At Christmastime, I think we neglect to remember the myrrh-bearing magi with his funereal spices. We tend toward celebrating the novelty of birth as an end in itself, but I think that the most beautiful part of the nativity of Jesus is not the innocent child in swaddling clothes suckling at his mother’s breast, a vignette of oxytocin-driven dreams; but the very enfleshment of god which necessarily presages death.
The wisdom of christianity has, I think, always been the mingling of joy and sorrow, gain and loss; the sustaining of opposites in perpetual paradox. I remember my sons, newly born, and that my ecstasy was in some intractable way alloyed with fears, anxieties, and sadness: for their safety, my probable failure as a father, the guilt of having brought an unbroken being to be broken in a shattered world, the likelihood that they would never love me as much as I loved them. Ah, but the paradox is unassailable. To be blessed is to be wounded. To be saved is to be lost.

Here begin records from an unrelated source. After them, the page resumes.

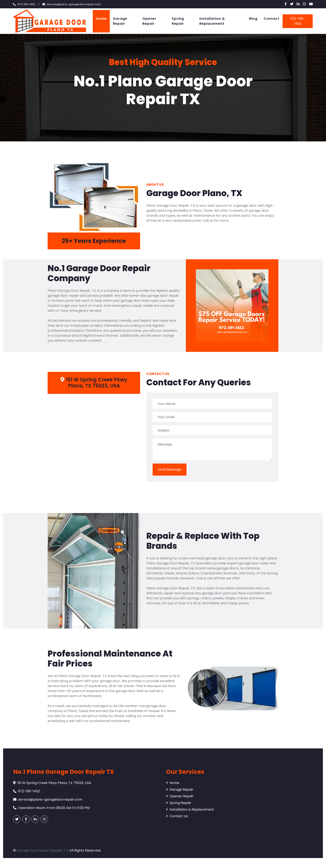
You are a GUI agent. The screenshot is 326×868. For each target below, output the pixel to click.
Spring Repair (178, 21)
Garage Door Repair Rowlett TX (42, 850)
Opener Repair (149, 21)
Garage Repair (120, 21)
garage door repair (63, 296)
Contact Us (177, 816)
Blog (253, 19)
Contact (271, 19)
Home (101, 19)
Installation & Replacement (212, 21)
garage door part (216, 593)
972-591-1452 (298, 21)
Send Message (169, 469)
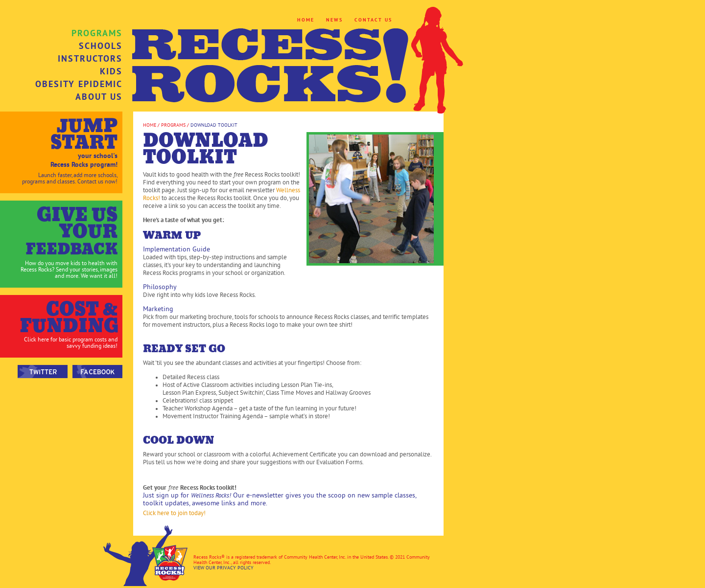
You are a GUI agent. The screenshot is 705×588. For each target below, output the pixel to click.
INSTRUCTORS (90, 59)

To live, to be born, is to die.
God, in the incarnation (at least in my estimation), redeemed matter by condescending into it not by elevating it. God began the process of the redemption of humanity, not by lifting it out of its nature but by entering into its nature. To become enfeebled and finite. To be born with the shadow of death already present in the cradle, the scent of the pall and tomb wafting from a jar. To enter into relationship with creatures who by the slow movements of the ages — the generation of many generations — came to understand the moral interplay of amoral matter by witnessing self as object among objects, selves. To recognize the other and in turn be the other.
God came down and dwelt among us. He sensed with our capricious organs. He entered into our very being to experience the world as us and call us not out of ourselves but into an imitation of him who embodies us as we could ideally be. The beauty of god’s flesh-made birth is that he embraced the inevitability of death, divestment of power, resignation into weakness. Only after being powerless and weak and only after dying, does god defeat death, all powers and principalities, all boldness and might.